_Exercise set_
A: In the SharePoint tool post below, how long did the six sigma pilot end up running?
B: From the SharePoint tool post below, reproduce word for word the part that opens with the words containing "I’m also not" and closes with "back a bit.".
C: Extend the SharePoint tool post below, picking up right after its last sentence.

_Provided text_

☆ ☆ ☆ ☆

On Monday, a new piece of technology will launch at work. It’s a tool I both designed and built, and I’m extremely proud of my work.

The tool itself is web-based. It lives on a SharePoint server, is written in HTML with a healthy dollop of jQuery and the SPServices library thrown in for good measure.

It took some effort to build it, and I think the approach is a good one because on the back-end it makes good use of SharePoint’s functionality, but the front-end is completely custom with in-line error checking and user interface customizations that go far beyond what could be accomplished with SharePoint alone.

But that has nothing to do with why I’m proud of my work.

I’m also not especially proud of the project management stuff I did to bring this all together. It’s not that it was bad work, but my tool ran the risk of butting heads with a six sigma project that somebody else was running. They were basing a certification on their work, so I agreed not to implement anything until they were done. I thought I’d sequenced my work correctly, but when their three week pilot turned into a seven month pilot, I had nothing to do but wait.

To understand why I’m proud, we need to step back a bit.

The tool I’ve developed replaces another tool that was previously in use. It was also web-based, and it was owned by our organization’s IT team. As best as I can tell it was introduced in 2002, and in the eleven years since it launched we’d noticed a few niggly errors. We had a list of changes we wanted but this was minor stuff, the tool was used only by a select group of staff, IT resources are a hot commodity, and this was basically a priority for nobody except me. It’s at that point I decided my approach would be to build a new tool myself, from scratch. By going to all that trouble though I was opening up a whole new world of opportunity, and why waste it by reinventing the wheel? I wanted a smarter approach. And I had one.

I gathered together a group of SMEs from the handful of teams that used the tool day in day out – the people that had their hands on it every day – and booked a full day in their calendars to go through a kaizen event. We spent the morning mapping current state processes on the wall, writing out steps on post-it notes as we went and sticking them up in the relevant places.

☆ ☆ ☆ ☆

_Supplied material_
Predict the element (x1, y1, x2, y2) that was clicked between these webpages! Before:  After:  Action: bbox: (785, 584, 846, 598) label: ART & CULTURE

☆ ☆ ☆ ☆

_Answer section_
A: Seven months.

B:
I’m also not especially proud of the project management stuff I did to bring this all together. It’s not that it was bad work, but my tool ran the risk of butting heads with a six sigma project that somebody else was running. They were basing a certification on their work, so I agreed not to implement anything until they were done. I thought I’d sequenced my work correctly, but when their three week pilot turned into a seven month pilot, I had nothing to do but wait.

To understand why I’m proud, we need to step back a bit.

C:
By the time our lunch arrived this was done, and what I already knew was now abundantly clear to everyone else in the room. Our process was built around the tool that IT had delivered to us, eleven years prior.

After lunch I ran through a five minute PowerPoint I’d put together about muda, and we began unceremoniously ripping post-its off the wall, eliminating wasteful steps from the process. By the time we were done we had a vastly simplified, lean process mapped out. The kaizen participants surprised me more than once, coming up with things I would never have thought of on my own, changing the order of steps to support their ideal workflow, and eliminating hand-offs that I had thought might be sacred cows.

The tool I’ve built is only subtly different from what I was envisioning before the kaizen, but those subtle differences add up to a huge impact, and that’s why I’m so proud of my work.

It would have been all too easy to skip the kaizen and work from the already documented, well established business processes we had in place. What we’d have ended up with is a tool that looked prettier than the one that came before it, functioned better, and supported our processes beautifully. I’m fairly sure everybody would have been pleased with the outcome, and nobody would have stopped to think about whether or not the business processes were right to begin with.

What we have instead is, I think, a game changer – at least within the scope in which the tool and processes operate. We have re-engineered, optimized, lean processes along with technology that supports them but doesn’t define them. Management are happy because we’ve eliminated waste they hadn’t realised was there, on a scale they hadn’t imagined. The staff are happy because they’re empowered. Not only do our new processes support that, eliminating hand-offs and re-work that were only included to begin with in order to check the output of a group of people who were already perfectly competent, but also because they now have processes and a piece of technology that were designed and defined for them, by them.

That’s why I do what I do, and that’s why I’m proud of my work.